When people ask her if the pandemic caused her divorce, Kristin gets frustrated. “I would never ask someone if it was the pandemic. If someone tells you their story, their story is their story…. The pandemic didn’t cause my ex to pick up the golf club. Right?” she said over the phone as she walked her dog. “Did the pandemic help? No. But it also helped me get out quicker.”
She’s one of several people who got divorced during the pandemic who have repeated the same thing: The pandemic merely made the fractures in their relationships known. As Christina*, a Canadian divorcée living in London, told me, “I had this whole system of so many fun distractions that I couldn’t even notice my relationship was actually horrible for me. And then when all those distractions were gone, it was like, Oh, wait. The thing that you’re supposed to lean on when nothing else is happening is actually just draining you completely.” (Names marked with an asterisk have been changed.)
With the promise of a “Hot Vax Summer” upon us, divorcées are finding themselves ready to let out much more than 15 months of pent-up emotion and desire. “I want all the serotonins,” Christina said when asked about her plans for the summer. “My motto for 2021 is tits out.”
Like anyone who spent the last year with a whole lot of extra time to focus on themselves, the recent divorcées I spoke to came away from the pandemic with revelations they might not have had otherwise.
“[My husband] was basically like my third child, so I couldn’t have any sexual feelings for him because, again, he was like a child for me,” Nina* told me over speakerphone as she organized her kitchen in the Brooklyn apartment she used to share with her ex. It’s an apartment she struggled for in her divorce, as her ex-husband insisted on coming over to watch the kids, essentially kicking her out of her own home during the pandemic, until she finally bought him out. “I had really bad boundaries in that relationship and it meant a lot to notice that, and work on that in therapy,” she said. “And being in a relationship with a woman is completely different anyway.”
Nina was one of three women I spoke to who divorced a man and discovered a new queer identity. For Luna*, it was a long time coming; she had thought of herself as bisexual, but roughly 10 years into her relationship with her husband, she found that her feelings for men had dissipated, and the pandemic put a kibosh on the open marriage they’d hoped might salvage the relationship. Becca came out about a month prepandemic, after her therapist asked her, “Would it be so bad if you were a lesbian?” At the same time, her theater friends—and would-be queer community—became scattered across the country after performances were put on hold indefinitely. Instead, Becca found a community on TikTok, where she connects with other queer people over everything from being late bloomers to mental health.

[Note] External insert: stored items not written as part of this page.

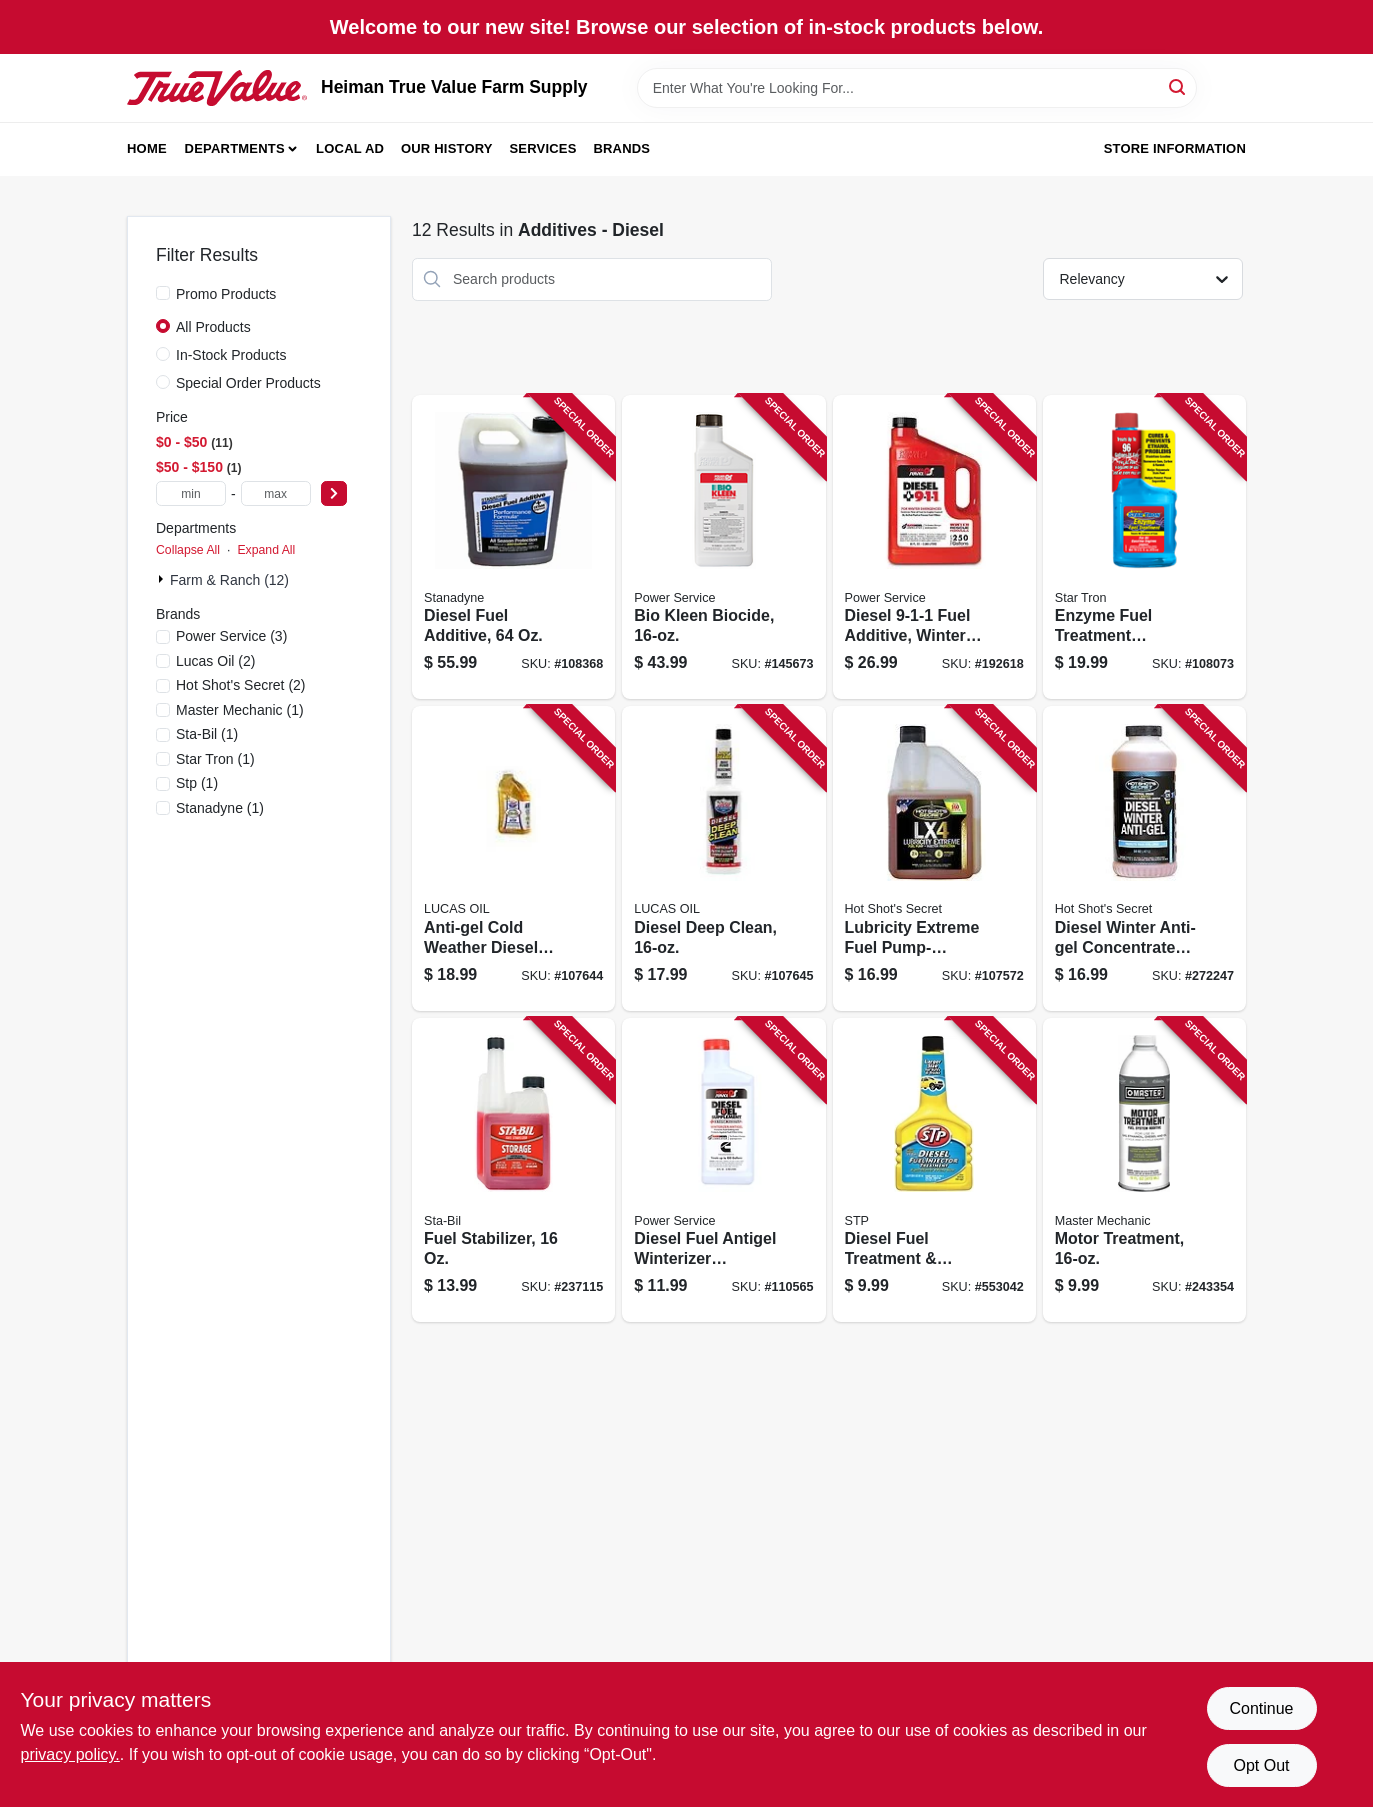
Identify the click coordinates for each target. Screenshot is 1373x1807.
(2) (215, 661)
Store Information (1175, 148)
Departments (235, 148)
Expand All (266, 550)
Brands (621, 148)
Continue (1261, 1708)
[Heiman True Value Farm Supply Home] (217, 88)
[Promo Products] (163, 293)
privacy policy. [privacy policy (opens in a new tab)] (70, 1754)
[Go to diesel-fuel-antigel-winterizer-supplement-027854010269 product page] (723, 1170)
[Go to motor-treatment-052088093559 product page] (1144, 1170)
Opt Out (1261, 1765)
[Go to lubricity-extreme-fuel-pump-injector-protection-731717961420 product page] (934, 858)
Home (147, 148)
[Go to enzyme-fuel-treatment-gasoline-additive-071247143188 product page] (1144, 547)
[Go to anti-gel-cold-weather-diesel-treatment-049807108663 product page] (513, 858)
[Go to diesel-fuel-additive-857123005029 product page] (513, 547)
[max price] (276, 493)
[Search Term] (917, 88)
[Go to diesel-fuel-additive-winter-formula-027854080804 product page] (934, 547)
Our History (447, 148)
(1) (240, 710)
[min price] (191, 493)
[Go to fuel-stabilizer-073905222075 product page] (513, 1170)
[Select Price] (334, 493)
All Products (213, 327)
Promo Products (226, 294)
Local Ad (350, 148)
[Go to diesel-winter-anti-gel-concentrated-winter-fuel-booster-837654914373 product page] (1144, 858)
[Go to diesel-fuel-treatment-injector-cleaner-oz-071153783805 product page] (934, 1170)
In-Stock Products (231, 355)
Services (543, 148)
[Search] (1178, 86)
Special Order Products (248, 383)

“It’s weird because I almost don’t know who I am yet, so I’m trying to figure that out,” Becca said. The broad community on TikTok helps. “There’s none of that pressure to make yourself seem normal.”
Therapy played a major role in many stories, for bad—Jon’s ex said she wanted to end the marriage during a virtual couples therapy session with a bad connection—and good. Brooke and her ex decided on a divorce weeks into the pandemic, on Easter—“The relationship had been over for years, but neither of us knew what a happy, functional, relationship was supposed to look like so we thought things were good.” A lifelong California resident, Brooke wound up connecting with an old friend and moving to the Midwest to be with him.
“I still am sad sometimes about how the divorce happened, mainly because I know there was a lot of hurt on both sides,” Jon says, from the house he’s in the process of selling in Maryland, in order to live closer to his new girlfriend. “It’s weird to feel regret for something you know was right.”
But there didn’t have to be major geographic changes or new partners for people coming out of divorces to feel the massive shift in their lives, and find a way to celebrate it. Laurenne, in Sacramento, is planning a divorce party after her friends get fully vaccinated. Maria* described moving to her own place as a “breath of fresh air,” and has opened up to friends and family about her struggles in a way she never had before.
Even though she had moved to Texas from the East Coast, and away from her family, before the pandemic and their divorce, Kristin decided to stay because of the community she’d found there.
“I had a lot of anxiety attacks in 2020, and days when I didn’t want to get out of bed. But for some reason, eventually it would fade, and I would be able to just…do the next thing,” she says. “I wish my parents were here, I wish none of this happened, but truly I feel like I’m a different Kristin. And in some ways, I’m better than I’ve ever been.”